◆ Task brief: If a line in the entries includes "text", show that line.

───── Data to use ─────

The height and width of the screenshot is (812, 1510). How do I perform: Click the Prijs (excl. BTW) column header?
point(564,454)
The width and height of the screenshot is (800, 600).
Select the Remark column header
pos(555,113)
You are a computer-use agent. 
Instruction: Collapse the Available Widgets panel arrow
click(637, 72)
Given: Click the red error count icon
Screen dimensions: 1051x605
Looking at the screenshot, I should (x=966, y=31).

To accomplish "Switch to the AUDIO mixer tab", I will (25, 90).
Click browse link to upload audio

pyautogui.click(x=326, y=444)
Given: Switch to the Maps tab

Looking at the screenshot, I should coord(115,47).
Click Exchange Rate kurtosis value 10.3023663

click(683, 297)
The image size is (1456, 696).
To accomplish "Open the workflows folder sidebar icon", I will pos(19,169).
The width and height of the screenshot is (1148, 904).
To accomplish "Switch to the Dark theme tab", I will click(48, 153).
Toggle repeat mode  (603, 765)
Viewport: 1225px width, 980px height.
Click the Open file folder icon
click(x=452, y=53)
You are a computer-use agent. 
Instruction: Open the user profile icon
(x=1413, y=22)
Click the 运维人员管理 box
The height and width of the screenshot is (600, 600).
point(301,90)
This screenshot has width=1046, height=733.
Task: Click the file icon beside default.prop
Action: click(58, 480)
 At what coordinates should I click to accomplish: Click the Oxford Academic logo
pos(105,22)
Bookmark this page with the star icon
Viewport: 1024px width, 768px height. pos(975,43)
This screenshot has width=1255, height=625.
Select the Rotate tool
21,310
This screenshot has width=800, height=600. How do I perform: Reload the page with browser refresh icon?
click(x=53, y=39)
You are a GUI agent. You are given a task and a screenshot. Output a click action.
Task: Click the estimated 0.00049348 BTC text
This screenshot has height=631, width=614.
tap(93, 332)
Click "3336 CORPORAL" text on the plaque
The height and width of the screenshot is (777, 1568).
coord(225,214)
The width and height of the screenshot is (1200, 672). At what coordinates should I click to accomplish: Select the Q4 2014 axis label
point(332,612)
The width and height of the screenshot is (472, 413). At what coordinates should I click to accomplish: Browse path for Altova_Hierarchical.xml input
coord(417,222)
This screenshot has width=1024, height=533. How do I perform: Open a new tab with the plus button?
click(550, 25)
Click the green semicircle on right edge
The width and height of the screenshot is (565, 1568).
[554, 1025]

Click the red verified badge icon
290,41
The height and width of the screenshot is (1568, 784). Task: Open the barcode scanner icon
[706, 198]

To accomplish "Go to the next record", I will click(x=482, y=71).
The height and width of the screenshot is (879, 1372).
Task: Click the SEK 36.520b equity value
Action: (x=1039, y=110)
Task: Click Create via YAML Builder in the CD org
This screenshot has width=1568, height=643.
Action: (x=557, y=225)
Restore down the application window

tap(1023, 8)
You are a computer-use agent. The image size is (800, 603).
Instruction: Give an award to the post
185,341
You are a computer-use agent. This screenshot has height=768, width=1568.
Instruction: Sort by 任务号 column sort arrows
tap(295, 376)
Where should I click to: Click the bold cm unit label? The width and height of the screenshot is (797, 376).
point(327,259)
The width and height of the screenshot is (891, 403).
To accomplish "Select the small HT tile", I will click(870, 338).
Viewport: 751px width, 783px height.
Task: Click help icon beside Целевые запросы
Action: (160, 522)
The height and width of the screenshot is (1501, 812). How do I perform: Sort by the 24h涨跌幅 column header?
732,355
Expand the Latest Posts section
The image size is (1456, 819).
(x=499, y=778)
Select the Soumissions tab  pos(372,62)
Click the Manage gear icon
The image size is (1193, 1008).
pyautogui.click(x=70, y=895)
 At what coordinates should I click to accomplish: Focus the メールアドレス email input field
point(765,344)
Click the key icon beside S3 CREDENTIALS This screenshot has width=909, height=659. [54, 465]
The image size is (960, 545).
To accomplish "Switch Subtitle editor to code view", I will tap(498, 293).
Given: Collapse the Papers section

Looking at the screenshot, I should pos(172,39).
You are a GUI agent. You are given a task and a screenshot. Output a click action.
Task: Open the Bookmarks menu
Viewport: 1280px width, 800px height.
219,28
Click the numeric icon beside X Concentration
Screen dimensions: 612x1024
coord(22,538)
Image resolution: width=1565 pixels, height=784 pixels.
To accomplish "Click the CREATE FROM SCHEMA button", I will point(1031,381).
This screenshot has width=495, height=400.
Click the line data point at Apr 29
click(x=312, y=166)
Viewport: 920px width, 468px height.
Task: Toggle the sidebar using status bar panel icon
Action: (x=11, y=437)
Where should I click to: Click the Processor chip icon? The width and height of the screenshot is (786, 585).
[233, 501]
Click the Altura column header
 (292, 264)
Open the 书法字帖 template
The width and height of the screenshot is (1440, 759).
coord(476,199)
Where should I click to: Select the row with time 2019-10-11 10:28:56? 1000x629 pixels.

─────

◆ Completed exercise:
Task: Click the estimated 0.00049348 BTC text
Click "3336 CORPORAL" text on the plaque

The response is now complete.